Updated: Dec 2, 2020
Bringing Skepticism To A Process of Inquiry
Without healthy skepticism, we might actually believe anything. To be skeptical doesn’t mean to simply dismiss or reject without basis. It also doesn’t allow for arbitrary or ungrounded explanations. Skepticism causes us to question and to probe to find out what is true and what is false. Science uses skepticism as part of a critical examination of evidence to determine facts. It is a method of bringing skepticism to a process of inquiry.
We live in a scientific age and people have been exposed to scientifically derived knowledge to a greater extent than ever before in human history. Yet it seems the common man is willing to accept most assertions offered in a “socially-based context” without proof or evidence. These people regard all sources of information that a skeptic would dismiss as hearsay as being credible. For example, sources of information along the lines of:
“The news said…” or “the government said…” or " people I know said"
All of that is simply believed, and often with disastrous consequences. However, instead of believing, one can be skeptical and test and probe in the same way that a scientist would find what the facts actually are to explain how a phenomenon happens. Thus, skepticism becomes a path to knowledge!
To Perturbate And Observe Is To Experiment on the World.
By living in the world, we are always be faced with some phenomena we need to explain. Because of language, we are already conditioned to ask, “What is it?” In language, we create identities. That process of labeling is how we establish what is true and false in our explanations for the world, which we call reality. When we stop inquiring, we are left to live instead with an explanatory principle that is largely unsubstantiated.

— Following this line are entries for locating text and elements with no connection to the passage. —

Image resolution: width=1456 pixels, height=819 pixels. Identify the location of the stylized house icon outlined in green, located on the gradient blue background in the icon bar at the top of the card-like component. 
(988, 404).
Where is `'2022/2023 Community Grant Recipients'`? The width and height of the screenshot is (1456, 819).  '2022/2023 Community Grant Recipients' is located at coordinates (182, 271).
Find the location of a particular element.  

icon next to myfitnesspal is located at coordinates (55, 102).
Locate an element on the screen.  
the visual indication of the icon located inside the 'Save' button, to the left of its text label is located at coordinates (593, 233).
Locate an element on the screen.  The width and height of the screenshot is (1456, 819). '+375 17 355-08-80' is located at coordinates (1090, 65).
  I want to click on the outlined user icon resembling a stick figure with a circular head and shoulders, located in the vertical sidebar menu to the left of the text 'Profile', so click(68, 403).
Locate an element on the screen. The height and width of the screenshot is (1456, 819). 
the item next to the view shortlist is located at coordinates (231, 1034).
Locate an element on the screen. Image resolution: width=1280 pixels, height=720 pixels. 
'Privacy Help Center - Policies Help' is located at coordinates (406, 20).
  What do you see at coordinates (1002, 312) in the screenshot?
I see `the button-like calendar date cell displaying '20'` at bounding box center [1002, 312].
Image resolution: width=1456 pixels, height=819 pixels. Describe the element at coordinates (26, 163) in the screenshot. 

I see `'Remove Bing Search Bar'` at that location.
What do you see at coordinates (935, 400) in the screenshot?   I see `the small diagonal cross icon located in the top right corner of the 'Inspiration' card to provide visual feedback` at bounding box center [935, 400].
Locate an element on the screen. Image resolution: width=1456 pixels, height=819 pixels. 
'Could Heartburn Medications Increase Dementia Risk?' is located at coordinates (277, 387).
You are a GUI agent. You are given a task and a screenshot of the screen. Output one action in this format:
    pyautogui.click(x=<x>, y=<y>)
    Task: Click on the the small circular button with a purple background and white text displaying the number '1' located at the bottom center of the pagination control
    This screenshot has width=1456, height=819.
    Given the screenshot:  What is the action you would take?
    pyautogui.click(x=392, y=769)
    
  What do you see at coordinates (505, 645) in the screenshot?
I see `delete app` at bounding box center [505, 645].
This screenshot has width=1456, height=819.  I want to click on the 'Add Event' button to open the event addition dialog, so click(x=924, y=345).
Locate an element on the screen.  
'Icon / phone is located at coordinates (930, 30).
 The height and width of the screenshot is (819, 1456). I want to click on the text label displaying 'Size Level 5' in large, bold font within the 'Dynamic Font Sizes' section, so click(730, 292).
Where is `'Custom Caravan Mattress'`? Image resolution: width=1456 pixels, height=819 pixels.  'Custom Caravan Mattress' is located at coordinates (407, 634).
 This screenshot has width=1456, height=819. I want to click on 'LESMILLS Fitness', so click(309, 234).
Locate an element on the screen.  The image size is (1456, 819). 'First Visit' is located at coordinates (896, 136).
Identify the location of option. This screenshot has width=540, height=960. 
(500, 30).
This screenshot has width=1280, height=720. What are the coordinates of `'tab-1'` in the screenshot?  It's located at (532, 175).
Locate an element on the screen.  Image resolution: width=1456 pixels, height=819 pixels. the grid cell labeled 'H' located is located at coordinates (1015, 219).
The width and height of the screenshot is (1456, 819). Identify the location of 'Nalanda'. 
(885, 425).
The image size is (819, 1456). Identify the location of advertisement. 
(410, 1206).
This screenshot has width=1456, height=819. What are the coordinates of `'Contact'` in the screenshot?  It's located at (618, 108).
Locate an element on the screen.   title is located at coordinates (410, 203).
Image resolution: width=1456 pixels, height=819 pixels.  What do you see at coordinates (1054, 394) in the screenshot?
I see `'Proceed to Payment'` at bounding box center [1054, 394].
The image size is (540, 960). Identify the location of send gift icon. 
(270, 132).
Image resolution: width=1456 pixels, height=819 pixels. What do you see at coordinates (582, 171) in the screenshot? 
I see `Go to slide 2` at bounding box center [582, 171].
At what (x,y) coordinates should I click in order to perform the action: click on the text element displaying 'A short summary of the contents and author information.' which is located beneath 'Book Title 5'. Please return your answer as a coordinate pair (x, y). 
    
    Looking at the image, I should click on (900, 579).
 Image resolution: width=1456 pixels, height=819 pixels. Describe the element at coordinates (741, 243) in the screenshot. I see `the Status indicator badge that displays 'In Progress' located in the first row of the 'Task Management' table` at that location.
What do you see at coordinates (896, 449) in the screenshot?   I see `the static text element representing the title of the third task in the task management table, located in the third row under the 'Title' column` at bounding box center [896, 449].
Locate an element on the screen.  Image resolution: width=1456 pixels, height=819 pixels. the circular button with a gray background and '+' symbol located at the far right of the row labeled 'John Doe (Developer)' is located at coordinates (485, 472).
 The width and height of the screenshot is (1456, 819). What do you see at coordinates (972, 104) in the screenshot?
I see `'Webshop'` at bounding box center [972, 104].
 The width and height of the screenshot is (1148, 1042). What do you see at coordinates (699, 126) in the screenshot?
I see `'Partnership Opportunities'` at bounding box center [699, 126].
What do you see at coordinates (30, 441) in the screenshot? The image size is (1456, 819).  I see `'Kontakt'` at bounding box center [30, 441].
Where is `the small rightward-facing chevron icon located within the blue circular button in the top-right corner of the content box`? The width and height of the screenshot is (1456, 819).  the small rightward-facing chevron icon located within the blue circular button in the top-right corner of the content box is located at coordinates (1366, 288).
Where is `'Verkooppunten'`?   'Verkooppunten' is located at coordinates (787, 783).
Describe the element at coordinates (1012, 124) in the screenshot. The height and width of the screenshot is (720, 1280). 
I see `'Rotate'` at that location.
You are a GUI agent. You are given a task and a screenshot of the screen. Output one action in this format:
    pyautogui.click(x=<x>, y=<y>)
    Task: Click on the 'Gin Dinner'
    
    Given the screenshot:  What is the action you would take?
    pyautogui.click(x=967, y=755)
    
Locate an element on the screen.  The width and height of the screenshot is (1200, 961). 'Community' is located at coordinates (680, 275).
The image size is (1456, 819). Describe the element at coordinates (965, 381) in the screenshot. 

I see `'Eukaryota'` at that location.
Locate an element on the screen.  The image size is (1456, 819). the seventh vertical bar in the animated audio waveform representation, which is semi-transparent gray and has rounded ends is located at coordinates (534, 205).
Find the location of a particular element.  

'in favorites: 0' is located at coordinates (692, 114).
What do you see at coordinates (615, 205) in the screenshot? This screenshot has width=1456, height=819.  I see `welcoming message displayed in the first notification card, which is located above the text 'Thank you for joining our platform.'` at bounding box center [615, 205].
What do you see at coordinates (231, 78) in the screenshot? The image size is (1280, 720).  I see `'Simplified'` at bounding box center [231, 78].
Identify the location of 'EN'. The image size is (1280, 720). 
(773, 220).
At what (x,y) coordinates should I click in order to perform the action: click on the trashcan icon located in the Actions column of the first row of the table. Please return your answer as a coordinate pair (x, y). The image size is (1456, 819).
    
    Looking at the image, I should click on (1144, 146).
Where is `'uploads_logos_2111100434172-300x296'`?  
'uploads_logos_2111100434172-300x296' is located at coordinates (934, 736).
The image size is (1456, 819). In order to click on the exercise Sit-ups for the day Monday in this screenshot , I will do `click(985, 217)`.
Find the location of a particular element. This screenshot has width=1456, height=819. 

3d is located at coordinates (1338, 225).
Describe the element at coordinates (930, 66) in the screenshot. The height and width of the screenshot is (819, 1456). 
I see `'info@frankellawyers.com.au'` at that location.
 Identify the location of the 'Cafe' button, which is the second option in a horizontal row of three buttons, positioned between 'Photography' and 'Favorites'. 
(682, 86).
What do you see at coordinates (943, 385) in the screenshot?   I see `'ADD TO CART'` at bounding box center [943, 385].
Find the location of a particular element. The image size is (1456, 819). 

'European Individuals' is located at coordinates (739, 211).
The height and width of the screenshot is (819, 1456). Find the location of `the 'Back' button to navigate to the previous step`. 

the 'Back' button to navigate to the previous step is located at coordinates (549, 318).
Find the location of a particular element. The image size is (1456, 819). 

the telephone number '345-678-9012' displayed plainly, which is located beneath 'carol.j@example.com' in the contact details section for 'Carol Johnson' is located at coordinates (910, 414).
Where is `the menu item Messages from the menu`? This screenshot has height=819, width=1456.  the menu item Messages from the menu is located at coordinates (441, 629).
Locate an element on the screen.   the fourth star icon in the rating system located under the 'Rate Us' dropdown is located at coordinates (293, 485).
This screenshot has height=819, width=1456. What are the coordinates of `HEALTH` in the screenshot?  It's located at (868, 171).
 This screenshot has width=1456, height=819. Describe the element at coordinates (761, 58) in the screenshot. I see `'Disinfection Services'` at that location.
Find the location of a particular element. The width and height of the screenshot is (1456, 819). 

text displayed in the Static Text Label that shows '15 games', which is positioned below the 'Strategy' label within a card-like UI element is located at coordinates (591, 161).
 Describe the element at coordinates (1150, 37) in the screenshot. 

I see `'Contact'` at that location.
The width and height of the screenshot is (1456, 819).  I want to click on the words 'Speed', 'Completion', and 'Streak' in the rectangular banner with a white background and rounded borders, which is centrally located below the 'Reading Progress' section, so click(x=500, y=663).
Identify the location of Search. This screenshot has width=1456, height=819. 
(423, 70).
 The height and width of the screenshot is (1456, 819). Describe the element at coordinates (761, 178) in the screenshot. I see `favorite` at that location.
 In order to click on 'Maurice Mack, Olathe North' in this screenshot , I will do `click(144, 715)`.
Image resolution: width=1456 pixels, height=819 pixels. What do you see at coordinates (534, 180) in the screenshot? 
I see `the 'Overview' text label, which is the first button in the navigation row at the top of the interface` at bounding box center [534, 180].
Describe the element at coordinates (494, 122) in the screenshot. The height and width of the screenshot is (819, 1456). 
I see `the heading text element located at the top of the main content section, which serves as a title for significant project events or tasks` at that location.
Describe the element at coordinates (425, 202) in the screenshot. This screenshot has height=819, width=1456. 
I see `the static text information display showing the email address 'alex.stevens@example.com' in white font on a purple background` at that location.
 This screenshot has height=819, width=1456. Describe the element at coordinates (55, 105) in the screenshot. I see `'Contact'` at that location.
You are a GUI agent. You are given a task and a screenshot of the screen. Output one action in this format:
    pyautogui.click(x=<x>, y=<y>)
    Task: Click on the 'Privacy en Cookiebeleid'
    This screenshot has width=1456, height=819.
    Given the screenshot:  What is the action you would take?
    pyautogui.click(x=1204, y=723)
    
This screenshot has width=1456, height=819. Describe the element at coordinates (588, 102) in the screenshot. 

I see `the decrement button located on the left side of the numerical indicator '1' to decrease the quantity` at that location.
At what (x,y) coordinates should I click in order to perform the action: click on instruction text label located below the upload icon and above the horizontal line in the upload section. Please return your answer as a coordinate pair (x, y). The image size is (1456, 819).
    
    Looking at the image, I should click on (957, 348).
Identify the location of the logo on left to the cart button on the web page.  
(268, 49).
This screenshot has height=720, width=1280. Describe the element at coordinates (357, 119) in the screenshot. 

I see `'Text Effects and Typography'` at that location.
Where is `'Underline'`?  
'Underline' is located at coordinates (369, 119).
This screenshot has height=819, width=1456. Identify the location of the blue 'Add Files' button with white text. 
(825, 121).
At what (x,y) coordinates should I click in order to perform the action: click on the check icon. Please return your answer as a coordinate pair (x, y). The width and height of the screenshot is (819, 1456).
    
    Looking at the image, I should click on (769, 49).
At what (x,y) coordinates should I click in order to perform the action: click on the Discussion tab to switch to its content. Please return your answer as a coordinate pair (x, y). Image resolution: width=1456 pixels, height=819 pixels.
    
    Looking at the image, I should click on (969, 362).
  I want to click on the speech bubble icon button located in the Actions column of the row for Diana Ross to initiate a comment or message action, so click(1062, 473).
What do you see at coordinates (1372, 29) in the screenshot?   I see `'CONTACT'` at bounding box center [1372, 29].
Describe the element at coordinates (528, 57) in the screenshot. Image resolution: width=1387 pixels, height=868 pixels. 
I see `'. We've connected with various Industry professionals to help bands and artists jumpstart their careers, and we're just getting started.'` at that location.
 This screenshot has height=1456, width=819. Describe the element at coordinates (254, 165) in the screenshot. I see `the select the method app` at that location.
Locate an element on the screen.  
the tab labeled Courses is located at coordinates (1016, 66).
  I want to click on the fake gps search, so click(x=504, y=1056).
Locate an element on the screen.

One very good way to know reality is to perturbate the world! Our fundamental relationship to the world is a mutual exchange of energy and substance. One might think of these exchanges of a form of mutual perturbation. Experimentation in the world is a way we can learn the nature of something. For whatever we study, we find out what 'it' is, and especially we find out what 'it' does! Any perturbing action will cause 'it' to respond. When I say we perturbate the world, I am saying that we observe the responses that occur when we take action. Our obvious aim is to discover whatever we may find.
Inquiry through perturbation will lead to discovery. In this method, which might be called 'action research,' we can deepen the questions we ask to know the world. In the process, one comes to know one’s self as someone who acts upon the world. That is to do as we will, so as to discover what can learn. This is a very different way of knowing than belief.